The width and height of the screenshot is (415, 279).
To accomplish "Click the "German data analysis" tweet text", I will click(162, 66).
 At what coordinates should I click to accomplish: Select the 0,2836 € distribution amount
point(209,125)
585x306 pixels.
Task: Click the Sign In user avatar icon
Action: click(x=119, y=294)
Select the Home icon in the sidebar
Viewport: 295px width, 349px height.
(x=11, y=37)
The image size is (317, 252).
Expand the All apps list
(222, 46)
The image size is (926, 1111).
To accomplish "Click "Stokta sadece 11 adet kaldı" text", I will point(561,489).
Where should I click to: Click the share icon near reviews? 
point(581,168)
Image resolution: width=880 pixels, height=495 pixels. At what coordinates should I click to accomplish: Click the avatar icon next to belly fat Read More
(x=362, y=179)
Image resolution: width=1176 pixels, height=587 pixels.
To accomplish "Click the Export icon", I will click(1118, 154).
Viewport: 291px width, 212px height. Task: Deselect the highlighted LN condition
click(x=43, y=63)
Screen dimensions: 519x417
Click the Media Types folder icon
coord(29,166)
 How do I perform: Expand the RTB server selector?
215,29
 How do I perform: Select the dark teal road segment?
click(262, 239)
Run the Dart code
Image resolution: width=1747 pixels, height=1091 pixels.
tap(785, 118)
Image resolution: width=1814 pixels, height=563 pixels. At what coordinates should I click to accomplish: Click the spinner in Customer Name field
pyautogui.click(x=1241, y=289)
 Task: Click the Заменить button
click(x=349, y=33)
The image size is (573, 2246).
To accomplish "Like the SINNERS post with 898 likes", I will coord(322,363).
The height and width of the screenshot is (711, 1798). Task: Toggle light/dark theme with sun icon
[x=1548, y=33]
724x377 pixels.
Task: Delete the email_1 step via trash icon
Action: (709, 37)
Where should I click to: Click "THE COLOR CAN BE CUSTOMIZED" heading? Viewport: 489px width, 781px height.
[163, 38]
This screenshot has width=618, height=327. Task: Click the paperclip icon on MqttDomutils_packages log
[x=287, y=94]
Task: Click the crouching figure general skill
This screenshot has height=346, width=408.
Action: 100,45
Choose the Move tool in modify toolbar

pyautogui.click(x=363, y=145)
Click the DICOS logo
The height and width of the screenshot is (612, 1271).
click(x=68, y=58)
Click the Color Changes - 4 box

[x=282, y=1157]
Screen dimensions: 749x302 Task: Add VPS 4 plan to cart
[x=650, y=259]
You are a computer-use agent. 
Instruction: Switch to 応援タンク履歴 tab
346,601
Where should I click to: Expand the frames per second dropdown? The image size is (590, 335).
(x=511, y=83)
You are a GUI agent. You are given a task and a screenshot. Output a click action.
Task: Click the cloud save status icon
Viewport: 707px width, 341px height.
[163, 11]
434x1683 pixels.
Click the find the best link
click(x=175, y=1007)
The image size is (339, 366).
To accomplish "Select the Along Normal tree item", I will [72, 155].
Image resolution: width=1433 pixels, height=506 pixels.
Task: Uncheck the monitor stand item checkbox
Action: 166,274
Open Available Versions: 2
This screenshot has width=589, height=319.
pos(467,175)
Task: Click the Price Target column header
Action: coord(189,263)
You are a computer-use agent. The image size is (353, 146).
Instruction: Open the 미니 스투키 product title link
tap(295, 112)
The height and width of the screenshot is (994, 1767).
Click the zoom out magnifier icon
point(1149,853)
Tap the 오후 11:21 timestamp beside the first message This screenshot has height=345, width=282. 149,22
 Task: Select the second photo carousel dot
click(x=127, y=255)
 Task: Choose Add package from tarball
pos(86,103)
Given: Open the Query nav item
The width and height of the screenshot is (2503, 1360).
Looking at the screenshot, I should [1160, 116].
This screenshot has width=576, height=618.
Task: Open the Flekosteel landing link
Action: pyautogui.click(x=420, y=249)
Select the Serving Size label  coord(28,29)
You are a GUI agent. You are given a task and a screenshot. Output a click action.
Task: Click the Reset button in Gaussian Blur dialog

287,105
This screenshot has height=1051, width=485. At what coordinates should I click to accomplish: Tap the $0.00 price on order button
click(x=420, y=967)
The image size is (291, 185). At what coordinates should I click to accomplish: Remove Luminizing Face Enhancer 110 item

────────────────

**Task goal**
Where a line of the data holds "agent", show that line.

**Response area**
You are a computer-use agent. 
You are a GUI agent. You are given a task and a screenshot. Output a click action.
You are a computer-use agent. The image size is (353, 146).
You are a GUI agent. You are given a task and a screenshot. Output a click action.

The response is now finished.